Workers' rights organization skewers Governor Baker for early end to the COVID-19 Emergency Paid Sick Time Program

March 15, 2022


Jeff Newton, MassCOSH Communications Director
(857) 301-7730

Workers' rights organization skewers Governor Baker for early end to the COVID-19 Emergency Paid Sick Time Program
Says program is still needed and workers that needed it most did not receive benefit

BOSTON Today, the Massachusetts Coalition for Occupational Safety and Health (MassCOSH) criticized the Governor for ending the COVID-19 Emergency Paid Sick Time Program. On March 1st, it was announced that the program would end March 15, with funds allocated for reimbursement set to be exhausted before the initial deadline at the end of April. COVID-19 Emergency Paid Sick Leave was meant to ensure that workers had access to additional paid and job-protected sick leave that could be used for seeking care for COVID- related sickness, quarantine, vaccinations, testing, and family care.

“The program was a critical public health resource that not only kept workers safe at work by reducing the risk of workplace exposures, but also ensured that our families and communities could be safe as well,” said Brenda Quintana, the MassCOSH Immigrant Worker Center Organizer. “However, there have been many issues with workers’ ability to access this benefit, and particularly for low-wage workers and essential workers.”

Despite the law requiring that employers make this benefit available to all workers and having non-retaliation provisions, the law lacks any meaningful enforcement or penalties for noncompliance. As a result, many employers have outright refused to offer this leave benefit to their employees by forcing workers to take unpaid time off while quarantining, use accumulated sick time, or force workers to come to work sick or risk losing their jobs.

“Emergency Paid Sick Time for COVID-19 should not be expiring right now,” explains David McKenna, an attorney and Equal Justice Works Fellow at Greater Boston Legal Services. “We continue to see workers getting fired for getting COVID. The other problem we see is that no one is enforcing COVID sick time. The Attorney General doesn’t have authority to enforce it. The law doesn’t say if workers have a right to sue their employers for sick pay and job protection. So yes it’s a good program, but it is basically voluntary for employers to follow or ignore the law. I hope that the legislature builds on the lessons learned to strengthen and extend Emergency Paid Sick Time.”

Many workers have in fact lost their jobs because of requesting time off after testing positive COVID-19. The program provided no clear legal processes to address these violations.
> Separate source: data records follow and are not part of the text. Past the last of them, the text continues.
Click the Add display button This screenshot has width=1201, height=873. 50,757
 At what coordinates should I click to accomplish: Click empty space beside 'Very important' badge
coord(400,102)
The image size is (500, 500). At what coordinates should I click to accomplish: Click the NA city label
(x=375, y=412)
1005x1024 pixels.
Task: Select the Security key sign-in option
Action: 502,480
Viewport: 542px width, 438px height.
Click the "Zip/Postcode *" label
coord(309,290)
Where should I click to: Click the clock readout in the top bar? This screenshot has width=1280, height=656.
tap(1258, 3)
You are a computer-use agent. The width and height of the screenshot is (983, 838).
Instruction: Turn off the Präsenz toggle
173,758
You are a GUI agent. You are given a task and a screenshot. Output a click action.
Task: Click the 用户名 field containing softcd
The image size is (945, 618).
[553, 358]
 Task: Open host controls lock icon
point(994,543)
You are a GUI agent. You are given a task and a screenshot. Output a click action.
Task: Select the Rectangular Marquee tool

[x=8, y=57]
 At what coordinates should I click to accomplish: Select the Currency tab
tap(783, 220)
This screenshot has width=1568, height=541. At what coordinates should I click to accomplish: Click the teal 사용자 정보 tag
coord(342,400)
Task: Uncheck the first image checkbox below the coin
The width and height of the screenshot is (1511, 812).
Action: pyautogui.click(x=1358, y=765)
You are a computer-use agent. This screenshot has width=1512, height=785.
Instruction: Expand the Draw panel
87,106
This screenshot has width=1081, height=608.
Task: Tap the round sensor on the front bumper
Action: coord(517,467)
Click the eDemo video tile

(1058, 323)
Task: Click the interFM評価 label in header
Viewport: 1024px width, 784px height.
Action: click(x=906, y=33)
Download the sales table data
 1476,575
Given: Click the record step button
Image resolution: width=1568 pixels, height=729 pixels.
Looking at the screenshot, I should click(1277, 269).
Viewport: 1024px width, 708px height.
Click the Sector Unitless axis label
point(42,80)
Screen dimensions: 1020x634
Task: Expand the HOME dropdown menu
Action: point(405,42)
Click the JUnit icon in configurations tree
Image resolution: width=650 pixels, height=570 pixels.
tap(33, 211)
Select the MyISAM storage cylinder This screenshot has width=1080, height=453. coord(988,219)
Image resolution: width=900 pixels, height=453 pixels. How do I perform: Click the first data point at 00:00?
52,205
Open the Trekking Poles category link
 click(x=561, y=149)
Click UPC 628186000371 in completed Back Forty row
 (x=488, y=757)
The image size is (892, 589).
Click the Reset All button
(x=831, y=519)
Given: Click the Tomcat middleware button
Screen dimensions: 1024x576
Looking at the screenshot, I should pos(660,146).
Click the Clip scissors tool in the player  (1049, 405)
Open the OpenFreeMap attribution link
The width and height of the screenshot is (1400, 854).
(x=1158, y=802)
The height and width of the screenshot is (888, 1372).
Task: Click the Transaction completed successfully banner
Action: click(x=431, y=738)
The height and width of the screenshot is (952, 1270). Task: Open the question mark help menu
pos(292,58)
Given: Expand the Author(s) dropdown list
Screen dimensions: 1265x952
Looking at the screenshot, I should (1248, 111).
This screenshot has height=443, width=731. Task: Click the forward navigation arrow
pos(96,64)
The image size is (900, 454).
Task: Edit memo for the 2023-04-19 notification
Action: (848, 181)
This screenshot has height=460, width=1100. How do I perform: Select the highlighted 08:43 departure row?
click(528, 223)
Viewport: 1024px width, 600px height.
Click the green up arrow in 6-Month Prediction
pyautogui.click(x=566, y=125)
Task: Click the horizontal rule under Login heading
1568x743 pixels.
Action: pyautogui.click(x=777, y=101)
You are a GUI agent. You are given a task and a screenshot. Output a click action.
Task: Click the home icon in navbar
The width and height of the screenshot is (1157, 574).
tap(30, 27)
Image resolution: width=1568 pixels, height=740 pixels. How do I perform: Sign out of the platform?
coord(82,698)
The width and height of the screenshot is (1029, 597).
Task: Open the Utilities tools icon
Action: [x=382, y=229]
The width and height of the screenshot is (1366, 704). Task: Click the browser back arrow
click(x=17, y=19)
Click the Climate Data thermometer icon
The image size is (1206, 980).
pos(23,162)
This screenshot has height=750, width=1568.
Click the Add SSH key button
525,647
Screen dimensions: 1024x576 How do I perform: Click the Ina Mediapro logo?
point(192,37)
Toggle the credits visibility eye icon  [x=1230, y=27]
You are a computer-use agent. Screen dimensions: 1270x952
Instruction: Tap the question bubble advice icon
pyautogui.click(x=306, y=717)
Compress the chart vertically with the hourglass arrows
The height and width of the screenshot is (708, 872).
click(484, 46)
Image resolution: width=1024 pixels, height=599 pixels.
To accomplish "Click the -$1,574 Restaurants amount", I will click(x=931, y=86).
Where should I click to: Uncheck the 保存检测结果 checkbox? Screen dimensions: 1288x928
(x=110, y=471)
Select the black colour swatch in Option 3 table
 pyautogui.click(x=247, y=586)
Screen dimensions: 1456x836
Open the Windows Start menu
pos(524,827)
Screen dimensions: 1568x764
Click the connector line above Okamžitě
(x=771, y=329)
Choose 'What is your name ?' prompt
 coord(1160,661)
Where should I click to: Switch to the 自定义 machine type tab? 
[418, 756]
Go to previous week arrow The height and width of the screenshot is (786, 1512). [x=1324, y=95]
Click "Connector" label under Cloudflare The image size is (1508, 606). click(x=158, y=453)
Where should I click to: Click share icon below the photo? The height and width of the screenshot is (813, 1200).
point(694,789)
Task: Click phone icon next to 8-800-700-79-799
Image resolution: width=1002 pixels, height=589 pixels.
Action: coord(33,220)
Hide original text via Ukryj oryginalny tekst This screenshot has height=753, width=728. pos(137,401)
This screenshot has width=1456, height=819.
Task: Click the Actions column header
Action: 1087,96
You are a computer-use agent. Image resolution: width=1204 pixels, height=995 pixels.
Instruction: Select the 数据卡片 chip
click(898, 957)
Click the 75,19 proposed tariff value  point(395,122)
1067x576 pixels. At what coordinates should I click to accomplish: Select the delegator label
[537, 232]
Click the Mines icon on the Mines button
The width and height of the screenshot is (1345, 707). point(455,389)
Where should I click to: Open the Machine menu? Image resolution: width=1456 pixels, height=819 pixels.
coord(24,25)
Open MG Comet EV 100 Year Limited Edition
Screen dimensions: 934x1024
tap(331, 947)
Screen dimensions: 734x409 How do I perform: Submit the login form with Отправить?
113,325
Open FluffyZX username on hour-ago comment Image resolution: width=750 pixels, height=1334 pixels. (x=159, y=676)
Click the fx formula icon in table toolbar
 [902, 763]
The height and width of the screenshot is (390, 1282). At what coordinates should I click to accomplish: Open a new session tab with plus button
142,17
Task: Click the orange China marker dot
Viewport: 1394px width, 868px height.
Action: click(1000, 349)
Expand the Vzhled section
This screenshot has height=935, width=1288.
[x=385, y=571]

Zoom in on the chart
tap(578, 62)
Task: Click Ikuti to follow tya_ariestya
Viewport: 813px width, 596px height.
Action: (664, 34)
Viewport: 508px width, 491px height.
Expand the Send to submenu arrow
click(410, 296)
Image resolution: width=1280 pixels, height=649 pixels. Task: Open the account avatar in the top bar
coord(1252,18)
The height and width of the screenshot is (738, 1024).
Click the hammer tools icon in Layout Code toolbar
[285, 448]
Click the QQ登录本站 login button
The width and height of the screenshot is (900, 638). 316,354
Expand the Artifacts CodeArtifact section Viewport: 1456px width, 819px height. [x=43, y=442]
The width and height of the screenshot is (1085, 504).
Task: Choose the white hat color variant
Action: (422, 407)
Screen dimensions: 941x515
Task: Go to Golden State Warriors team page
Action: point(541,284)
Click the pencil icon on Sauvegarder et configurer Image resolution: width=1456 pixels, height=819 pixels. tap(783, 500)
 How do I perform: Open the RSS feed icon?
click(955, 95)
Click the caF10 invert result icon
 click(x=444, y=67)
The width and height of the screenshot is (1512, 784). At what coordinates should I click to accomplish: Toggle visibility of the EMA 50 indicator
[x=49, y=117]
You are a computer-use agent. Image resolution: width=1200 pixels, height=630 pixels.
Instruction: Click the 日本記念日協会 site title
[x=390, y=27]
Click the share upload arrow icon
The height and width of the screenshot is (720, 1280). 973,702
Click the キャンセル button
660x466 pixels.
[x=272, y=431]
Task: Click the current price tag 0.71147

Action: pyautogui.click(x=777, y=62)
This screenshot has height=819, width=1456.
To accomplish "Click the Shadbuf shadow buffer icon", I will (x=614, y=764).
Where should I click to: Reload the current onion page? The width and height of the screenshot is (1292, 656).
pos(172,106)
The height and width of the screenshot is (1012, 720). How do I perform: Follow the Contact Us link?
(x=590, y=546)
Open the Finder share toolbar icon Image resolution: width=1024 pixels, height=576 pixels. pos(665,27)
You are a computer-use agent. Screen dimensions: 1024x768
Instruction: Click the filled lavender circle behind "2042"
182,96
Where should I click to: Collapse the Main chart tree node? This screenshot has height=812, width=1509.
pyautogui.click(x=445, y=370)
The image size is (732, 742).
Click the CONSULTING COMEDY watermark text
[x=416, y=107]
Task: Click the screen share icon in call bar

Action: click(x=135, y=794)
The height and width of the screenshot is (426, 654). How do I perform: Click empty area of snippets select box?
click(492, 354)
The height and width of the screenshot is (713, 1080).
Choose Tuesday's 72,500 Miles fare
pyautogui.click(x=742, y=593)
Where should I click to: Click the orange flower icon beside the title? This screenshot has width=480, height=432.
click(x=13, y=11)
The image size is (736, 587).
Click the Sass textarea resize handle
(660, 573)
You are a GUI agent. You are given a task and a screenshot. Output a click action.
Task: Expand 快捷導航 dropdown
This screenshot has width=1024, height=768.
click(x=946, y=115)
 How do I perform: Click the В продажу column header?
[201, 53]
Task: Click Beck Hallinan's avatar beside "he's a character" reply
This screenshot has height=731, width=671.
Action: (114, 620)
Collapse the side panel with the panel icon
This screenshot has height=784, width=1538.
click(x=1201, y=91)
“I was fired in December after I called work to tell them I had tested positive for COVID,” said Ariel, a restaurant worker who did not want his last name used. “Since then, I have been working with legal services to try to recover the pay I was entitled to under the Emergency Paid Sick Time Law. My former employer continues to refuse to cooperate, and I have no choice but to take the case to court. Since protections for workers are minimal when companies violate the law, workers like me have to seek other alternatives to have that right respected, which is why I sought help with the MassCOSH Worker Center.”

"When employers can so easily undermine state laws without consequence, and workers are left without meaningful protections against retaliation and non-payment, the lives and public health of all workers are at risk," said Milagros Barreto, Director of the MassCOSH Immigrant Worker Center.

Further, MassCOSH maintains that the pandemic is not yet over, and many workers are still being exposed to the virus on the job, now without the safety net of mask mandates, other workplace protections, or paid time off. Some workers are still recovering from long COVID cases contracted by workplace exposure that have left them unable to work full time.
Juan Pablo Osgueda contracted COVID-19 from his co-workers in March of 2020 while working in construction. He became very ill with the virus, was hospitalized, and has since suffered many long-haul symptoms.

"When I was in the hospital because of COVID the only thing I thought about was how my children and my family were going to get ahead and now that I no longer have COVID, my situation is worse because my health is extremely bad and there is no help from the government for workers like me that COVID change our lives,” said Osgueda.

While the program is set to end today, employers will have until April 29 to submit requests for qualifying leave between May 28, 2021, and March 15, 2022. MassCOSH is calling on the Governor to (1) extend the program; (2) provide enforcement and create a mechanism for administrative complaints to addresses employer misconduct that prevents workers from accessing emergency sick time benefits for which they are eligible, and (3) that the State sets clear criteria for when the program does end for when should go back into effect should COVID rates rise again in the future.

About MassCOSH  
MassCOSH strives to ensure that all workers earn their living and return home alive and well. MassCOSH unites workers, unions, and community groups with environmental and health activists, to end dangerous work conditions, to organize for safe, secure jobs, and to advocate for healthy communities. Through training, technical assistance and building community/labor alliances, MassCOSH mobilizes its members and develops leaders in the movement to end unsafe work conditions.